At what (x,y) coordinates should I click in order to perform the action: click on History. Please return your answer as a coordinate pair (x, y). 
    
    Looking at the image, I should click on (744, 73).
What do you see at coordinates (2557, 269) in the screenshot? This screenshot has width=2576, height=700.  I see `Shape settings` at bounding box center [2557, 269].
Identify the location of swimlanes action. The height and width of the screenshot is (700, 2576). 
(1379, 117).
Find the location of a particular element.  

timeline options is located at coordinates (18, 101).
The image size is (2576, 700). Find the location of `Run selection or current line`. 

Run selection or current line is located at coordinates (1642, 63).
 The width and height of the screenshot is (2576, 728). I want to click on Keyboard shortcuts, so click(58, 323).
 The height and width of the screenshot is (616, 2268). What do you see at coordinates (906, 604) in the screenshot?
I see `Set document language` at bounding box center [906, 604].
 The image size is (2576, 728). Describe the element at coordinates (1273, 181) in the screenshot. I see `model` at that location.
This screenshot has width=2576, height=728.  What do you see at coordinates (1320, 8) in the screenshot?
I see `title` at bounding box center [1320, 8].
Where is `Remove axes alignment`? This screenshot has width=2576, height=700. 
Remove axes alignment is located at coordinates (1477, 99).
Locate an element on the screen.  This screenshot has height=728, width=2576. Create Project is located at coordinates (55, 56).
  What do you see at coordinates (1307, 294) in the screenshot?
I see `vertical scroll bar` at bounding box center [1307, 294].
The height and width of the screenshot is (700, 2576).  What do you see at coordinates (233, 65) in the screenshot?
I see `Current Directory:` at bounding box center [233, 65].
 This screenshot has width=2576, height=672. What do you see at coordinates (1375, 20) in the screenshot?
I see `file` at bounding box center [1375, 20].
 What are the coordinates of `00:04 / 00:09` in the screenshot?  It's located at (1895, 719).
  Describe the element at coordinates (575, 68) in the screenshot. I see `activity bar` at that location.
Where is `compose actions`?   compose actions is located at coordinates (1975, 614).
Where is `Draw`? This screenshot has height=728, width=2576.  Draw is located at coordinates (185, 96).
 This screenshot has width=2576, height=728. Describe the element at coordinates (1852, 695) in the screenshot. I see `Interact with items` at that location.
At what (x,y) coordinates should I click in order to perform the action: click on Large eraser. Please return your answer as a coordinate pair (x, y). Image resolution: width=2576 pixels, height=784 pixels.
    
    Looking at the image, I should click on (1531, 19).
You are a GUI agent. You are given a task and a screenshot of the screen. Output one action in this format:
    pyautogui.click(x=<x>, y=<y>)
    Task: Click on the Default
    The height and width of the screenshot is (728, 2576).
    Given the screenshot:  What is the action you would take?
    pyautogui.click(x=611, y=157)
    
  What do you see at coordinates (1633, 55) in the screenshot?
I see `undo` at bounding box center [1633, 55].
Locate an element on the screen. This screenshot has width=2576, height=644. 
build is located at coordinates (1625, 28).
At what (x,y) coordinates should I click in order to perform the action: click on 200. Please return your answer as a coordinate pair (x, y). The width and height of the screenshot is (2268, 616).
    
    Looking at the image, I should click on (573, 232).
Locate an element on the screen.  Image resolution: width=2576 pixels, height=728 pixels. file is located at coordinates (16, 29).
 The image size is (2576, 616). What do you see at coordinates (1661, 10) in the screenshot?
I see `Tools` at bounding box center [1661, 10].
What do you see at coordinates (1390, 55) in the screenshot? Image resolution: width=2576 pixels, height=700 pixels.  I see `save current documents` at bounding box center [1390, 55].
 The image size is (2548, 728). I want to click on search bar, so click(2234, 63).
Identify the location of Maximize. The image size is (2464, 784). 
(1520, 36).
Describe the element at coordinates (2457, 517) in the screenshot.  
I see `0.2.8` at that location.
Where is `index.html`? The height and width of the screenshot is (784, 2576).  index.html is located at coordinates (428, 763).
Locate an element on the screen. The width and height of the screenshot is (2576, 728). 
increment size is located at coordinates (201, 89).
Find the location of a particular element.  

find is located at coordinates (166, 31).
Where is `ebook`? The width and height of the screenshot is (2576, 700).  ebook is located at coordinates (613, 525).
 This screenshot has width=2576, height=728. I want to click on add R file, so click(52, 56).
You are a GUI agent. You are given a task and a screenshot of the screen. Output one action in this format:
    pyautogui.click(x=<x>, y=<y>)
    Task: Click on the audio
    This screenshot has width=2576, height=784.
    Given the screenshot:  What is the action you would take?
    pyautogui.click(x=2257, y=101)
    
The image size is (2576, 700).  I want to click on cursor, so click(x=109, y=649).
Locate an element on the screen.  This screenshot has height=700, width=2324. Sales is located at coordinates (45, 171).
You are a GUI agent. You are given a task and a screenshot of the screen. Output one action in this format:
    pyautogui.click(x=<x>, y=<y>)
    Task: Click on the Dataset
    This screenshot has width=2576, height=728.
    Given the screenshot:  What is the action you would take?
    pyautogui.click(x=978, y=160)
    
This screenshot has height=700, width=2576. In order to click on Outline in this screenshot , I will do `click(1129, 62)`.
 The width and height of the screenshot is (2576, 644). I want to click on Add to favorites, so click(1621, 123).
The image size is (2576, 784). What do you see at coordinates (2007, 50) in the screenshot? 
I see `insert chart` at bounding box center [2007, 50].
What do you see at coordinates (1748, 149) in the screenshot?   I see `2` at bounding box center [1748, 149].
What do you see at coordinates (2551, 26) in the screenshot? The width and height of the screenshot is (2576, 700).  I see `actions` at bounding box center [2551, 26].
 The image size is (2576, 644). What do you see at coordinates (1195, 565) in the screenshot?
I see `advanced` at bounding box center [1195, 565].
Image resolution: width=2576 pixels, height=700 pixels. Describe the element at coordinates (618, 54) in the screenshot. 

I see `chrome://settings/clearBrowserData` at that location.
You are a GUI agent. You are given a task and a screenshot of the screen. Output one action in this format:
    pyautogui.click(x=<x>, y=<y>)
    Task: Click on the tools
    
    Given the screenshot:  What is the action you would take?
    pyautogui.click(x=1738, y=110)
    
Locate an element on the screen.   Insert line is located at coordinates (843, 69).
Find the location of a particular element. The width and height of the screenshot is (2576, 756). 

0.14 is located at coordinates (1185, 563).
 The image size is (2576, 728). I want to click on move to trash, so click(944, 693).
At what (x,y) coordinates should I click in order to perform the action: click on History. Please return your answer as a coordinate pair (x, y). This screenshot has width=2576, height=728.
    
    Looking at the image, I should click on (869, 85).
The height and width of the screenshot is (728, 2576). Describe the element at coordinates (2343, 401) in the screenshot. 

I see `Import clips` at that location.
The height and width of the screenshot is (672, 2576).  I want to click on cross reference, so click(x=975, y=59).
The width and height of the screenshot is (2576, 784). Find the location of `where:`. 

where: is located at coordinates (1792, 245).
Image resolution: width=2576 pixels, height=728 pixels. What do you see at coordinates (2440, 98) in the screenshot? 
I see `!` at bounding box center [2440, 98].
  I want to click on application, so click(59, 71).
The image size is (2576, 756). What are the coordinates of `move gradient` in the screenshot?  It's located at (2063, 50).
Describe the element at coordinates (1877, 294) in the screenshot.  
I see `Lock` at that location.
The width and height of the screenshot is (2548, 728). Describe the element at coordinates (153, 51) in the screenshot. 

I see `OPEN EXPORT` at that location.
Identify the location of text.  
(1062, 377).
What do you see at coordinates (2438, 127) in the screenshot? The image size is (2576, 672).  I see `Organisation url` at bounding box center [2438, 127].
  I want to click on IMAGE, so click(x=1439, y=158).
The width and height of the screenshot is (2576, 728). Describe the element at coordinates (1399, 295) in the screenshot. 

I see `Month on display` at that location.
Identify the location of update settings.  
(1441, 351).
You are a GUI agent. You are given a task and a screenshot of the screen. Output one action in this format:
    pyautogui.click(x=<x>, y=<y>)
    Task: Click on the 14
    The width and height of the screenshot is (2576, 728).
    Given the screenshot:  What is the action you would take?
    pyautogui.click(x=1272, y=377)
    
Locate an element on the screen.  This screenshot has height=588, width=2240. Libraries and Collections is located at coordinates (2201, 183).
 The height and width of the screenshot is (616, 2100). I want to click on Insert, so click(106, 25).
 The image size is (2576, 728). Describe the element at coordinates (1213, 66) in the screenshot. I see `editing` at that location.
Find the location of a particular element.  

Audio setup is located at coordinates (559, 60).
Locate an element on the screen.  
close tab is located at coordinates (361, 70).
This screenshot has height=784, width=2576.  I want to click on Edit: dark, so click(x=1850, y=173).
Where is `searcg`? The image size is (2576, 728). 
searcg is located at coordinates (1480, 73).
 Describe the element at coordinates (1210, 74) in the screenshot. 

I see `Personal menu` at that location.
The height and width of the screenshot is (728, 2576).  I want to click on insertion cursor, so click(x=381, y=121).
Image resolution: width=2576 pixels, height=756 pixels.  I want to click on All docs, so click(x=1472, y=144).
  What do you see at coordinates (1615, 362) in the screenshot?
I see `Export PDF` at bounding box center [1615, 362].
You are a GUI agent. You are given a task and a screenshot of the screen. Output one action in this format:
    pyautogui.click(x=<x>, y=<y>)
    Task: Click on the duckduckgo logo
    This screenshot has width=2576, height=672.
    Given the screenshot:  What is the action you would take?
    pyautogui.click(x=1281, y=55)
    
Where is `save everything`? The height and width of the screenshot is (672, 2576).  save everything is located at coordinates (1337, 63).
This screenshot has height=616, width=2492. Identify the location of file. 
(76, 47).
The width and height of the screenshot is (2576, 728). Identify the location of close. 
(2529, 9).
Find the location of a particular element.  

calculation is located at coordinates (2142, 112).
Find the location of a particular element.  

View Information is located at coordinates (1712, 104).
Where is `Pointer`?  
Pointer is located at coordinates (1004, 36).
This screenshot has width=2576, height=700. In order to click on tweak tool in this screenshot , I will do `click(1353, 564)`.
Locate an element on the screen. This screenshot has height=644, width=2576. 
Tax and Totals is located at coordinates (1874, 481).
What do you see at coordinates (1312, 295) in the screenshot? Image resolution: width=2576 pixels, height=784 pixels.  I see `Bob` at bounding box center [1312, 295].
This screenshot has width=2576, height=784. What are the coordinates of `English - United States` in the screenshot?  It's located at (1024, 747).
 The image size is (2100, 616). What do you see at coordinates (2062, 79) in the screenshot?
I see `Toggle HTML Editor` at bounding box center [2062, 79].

.....

* **Exercise aim**
Rewrite the entries from the line that has "Image resolution: width=2576 pixels, height=700 pixels. Describe" through the line that has "I want to click on application, so", replacing "Locate an element on the screen" with "Find an element on the screen" and changing nothing else.

* **The solution**
Image resolution: width=2576 pixels, height=700 pixels. Describe the element at coordinates (618, 54) in the screenshot. 

I see `chrome://settings/clearBrowserData` at that location.
You are a GUI agent. You are given a task and a screenshot of the screen. Output one action in this format:
    pyautogui.click(x=<x>, y=<y>)
    Task: Click on the tools
    
    Given the screenshot:  What is the action you would take?
    pyautogui.click(x=1738, y=110)
    
Find an element on the screen.   Insert line is located at coordinates (843, 69).
Find the location of a particular element. The width and height of the screenshot is (2576, 756). 

0.14 is located at coordinates (1185, 563).
 The image size is (2576, 728). I want to click on move to trash, so click(944, 693).
At what (x,y) coordinates should I click in order to perform the action: click on History. Please return your answer as a coordinate pair (x, y). This screenshot has width=2576, height=728.
    
    Looking at the image, I should click on (869, 85).
The height and width of the screenshot is (728, 2576). Describe the element at coordinates (2343, 401) in the screenshot. 

I see `Import clips` at that location.
The height and width of the screenshot is (672, 2576).  I want to click on cross reference, so click(x=975, y=59).
The width and height of the screenshot is (2576, 784). Find the location of `where:`. 

where: is located at coordinates (1792, 245).
Image resolution: width=2576 pixels, height=728 pixels. What do you see at coordinates (2440, 98) in the screenshot? 
I see `!` at bounding box center [2440, 98].
  I want to click on application, so click(59, 71).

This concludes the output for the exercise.